• [Data]
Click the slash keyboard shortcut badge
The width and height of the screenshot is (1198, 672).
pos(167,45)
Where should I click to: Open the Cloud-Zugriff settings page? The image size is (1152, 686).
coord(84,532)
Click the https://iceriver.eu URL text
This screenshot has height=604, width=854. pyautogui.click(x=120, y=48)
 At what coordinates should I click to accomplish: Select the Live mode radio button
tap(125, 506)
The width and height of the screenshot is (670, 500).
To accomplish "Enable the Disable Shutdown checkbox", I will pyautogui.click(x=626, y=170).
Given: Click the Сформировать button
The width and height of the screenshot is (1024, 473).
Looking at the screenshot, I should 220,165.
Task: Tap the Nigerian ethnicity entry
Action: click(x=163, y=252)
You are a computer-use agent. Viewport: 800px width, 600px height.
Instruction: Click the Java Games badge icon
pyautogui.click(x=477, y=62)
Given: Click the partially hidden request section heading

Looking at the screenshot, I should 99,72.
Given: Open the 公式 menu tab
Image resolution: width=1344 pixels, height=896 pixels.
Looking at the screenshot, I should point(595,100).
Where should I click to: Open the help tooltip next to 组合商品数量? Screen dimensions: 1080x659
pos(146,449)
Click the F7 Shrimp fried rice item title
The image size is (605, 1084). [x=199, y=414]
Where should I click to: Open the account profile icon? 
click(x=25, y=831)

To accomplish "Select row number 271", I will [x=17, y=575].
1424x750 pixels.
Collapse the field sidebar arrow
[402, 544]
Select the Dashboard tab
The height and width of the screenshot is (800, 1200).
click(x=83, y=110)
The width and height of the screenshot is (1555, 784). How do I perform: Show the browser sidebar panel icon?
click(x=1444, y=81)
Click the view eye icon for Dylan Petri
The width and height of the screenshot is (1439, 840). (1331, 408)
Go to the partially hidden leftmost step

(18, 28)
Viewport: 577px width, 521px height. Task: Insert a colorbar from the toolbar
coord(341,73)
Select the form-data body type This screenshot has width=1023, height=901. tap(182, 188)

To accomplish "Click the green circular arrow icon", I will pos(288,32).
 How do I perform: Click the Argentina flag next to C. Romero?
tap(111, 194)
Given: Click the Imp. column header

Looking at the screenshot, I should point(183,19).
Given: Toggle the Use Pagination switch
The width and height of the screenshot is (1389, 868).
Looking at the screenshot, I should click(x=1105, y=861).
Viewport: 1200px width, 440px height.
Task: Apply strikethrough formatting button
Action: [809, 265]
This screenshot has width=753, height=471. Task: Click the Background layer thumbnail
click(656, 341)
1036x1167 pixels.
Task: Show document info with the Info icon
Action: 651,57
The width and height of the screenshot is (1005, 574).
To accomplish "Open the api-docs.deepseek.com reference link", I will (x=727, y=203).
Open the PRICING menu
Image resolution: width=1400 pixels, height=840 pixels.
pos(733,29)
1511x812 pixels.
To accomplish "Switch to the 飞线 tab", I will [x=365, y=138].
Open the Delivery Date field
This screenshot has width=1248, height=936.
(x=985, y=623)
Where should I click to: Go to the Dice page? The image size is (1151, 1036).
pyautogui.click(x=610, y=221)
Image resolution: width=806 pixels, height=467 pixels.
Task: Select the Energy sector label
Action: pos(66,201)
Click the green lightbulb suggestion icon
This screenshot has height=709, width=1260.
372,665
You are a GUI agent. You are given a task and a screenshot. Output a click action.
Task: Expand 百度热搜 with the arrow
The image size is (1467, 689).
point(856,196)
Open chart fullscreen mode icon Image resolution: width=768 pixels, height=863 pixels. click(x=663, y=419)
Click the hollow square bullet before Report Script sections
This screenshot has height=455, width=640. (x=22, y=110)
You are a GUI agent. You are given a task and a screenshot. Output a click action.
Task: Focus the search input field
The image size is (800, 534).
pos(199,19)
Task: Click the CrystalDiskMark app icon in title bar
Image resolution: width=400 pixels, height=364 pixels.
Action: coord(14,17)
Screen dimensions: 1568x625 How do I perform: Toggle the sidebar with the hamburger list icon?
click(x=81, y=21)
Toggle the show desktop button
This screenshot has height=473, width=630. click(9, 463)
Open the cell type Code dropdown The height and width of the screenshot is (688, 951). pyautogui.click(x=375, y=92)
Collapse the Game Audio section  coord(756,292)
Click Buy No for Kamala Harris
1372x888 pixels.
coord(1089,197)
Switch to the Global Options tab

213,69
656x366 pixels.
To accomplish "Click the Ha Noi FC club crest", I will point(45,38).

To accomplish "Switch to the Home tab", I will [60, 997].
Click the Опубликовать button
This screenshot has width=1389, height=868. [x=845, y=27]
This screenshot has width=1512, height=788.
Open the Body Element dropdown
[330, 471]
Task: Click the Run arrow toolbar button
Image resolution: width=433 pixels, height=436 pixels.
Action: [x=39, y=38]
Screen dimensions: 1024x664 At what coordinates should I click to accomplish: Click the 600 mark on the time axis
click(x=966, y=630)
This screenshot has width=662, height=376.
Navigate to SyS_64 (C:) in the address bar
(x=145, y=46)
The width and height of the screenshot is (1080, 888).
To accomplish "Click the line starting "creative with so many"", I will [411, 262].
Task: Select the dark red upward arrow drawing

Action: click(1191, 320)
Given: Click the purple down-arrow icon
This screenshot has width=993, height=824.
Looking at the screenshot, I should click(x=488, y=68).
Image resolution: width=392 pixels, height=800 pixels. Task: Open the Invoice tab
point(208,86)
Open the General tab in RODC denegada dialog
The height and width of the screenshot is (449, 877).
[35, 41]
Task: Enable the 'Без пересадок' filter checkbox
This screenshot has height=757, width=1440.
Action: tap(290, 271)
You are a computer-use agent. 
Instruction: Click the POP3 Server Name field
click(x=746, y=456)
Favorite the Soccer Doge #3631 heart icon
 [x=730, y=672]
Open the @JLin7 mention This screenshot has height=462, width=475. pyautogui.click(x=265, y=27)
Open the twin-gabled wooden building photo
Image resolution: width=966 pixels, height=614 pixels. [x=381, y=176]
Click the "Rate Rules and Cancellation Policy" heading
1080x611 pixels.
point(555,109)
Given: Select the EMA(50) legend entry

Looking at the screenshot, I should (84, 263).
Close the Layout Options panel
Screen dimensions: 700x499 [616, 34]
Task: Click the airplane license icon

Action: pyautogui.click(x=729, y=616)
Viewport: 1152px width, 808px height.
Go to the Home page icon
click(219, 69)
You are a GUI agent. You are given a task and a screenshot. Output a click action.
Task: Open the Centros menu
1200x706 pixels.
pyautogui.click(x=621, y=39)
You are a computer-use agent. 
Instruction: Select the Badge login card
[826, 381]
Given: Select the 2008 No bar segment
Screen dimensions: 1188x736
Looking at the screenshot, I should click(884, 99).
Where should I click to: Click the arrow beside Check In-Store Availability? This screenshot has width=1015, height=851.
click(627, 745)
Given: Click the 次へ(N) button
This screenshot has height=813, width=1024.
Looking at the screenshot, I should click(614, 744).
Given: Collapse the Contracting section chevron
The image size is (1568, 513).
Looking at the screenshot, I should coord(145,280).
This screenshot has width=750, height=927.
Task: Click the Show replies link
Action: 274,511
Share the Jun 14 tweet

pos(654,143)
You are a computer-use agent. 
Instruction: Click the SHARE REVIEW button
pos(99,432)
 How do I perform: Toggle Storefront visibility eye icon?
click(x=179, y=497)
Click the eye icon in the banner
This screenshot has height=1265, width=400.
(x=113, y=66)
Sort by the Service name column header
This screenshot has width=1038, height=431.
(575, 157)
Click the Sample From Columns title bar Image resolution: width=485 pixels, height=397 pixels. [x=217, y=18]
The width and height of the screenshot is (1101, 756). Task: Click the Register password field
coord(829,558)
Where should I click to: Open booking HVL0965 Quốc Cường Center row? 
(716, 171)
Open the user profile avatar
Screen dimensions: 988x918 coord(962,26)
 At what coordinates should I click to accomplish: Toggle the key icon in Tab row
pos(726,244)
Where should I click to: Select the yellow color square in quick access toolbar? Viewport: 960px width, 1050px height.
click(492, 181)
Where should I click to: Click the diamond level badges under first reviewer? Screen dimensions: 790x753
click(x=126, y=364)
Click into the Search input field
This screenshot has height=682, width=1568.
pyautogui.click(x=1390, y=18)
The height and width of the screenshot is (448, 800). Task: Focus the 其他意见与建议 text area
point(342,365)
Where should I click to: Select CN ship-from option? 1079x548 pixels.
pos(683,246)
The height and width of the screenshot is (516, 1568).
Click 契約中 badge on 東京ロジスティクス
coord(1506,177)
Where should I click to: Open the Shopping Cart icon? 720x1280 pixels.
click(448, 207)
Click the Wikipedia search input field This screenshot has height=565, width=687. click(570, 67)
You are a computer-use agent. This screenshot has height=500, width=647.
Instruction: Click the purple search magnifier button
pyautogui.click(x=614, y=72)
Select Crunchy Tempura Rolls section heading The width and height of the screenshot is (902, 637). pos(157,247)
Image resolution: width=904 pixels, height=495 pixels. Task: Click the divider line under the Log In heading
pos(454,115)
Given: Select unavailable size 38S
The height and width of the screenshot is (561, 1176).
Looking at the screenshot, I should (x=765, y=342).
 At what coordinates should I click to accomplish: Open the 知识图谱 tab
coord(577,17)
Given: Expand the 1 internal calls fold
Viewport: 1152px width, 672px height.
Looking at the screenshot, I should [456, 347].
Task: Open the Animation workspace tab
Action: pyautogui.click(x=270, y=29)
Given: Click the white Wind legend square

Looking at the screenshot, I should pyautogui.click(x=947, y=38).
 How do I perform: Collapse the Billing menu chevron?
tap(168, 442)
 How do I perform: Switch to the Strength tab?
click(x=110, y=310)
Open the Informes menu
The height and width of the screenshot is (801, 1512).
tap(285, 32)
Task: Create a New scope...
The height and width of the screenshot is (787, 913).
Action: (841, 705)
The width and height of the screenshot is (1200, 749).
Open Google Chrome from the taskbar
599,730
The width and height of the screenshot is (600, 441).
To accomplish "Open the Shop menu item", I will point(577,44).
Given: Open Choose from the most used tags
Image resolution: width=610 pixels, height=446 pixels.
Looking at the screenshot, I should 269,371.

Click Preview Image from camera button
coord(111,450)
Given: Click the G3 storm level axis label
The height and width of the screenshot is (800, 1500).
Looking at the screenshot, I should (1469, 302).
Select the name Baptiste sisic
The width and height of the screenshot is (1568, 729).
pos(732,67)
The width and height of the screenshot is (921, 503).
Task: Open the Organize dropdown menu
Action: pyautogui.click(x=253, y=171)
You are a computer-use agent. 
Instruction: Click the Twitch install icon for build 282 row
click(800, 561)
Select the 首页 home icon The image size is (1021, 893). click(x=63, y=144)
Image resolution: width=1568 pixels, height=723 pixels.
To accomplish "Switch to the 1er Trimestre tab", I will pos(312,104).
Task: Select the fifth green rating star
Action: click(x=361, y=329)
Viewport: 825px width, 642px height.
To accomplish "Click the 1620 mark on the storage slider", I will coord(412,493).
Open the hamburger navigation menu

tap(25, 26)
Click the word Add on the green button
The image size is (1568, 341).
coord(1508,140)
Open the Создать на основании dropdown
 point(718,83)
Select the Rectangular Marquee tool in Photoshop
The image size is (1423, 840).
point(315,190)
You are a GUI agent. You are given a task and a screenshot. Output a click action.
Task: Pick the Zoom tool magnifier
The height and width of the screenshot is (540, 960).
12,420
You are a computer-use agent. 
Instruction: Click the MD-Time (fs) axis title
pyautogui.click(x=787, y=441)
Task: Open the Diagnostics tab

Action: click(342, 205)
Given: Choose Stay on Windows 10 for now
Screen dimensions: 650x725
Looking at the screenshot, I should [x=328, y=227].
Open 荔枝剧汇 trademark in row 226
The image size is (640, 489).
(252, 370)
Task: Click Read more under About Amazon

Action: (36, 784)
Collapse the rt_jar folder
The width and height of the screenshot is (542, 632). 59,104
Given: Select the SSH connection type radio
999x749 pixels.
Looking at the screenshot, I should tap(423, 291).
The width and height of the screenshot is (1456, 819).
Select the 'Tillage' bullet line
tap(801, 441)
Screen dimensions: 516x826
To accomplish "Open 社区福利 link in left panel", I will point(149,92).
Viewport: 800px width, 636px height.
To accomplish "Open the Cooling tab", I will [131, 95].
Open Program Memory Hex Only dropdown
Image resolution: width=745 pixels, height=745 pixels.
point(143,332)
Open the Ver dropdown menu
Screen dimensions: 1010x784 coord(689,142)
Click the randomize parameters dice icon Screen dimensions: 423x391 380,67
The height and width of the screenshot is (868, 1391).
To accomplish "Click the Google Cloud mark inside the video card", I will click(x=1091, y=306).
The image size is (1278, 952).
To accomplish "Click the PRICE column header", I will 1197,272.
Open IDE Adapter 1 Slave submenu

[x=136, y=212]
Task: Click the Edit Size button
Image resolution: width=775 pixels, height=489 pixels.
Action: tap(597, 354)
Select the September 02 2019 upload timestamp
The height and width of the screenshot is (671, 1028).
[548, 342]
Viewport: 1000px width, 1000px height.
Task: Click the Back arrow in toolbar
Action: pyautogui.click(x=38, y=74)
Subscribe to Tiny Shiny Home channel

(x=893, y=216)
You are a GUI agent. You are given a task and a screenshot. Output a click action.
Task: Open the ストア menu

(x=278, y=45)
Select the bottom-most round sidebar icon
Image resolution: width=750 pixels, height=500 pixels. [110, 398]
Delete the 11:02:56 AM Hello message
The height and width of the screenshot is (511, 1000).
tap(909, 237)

• [Instructions to follow] Review the material and copy each line in which the word "Enable" appears.

• [Task response]
To accomplish "Enable the Disable Shutdown checkbox", I will pyautogui.click(x=626, y=170).
Task: Enable the 'Без пересадок' filter checkbox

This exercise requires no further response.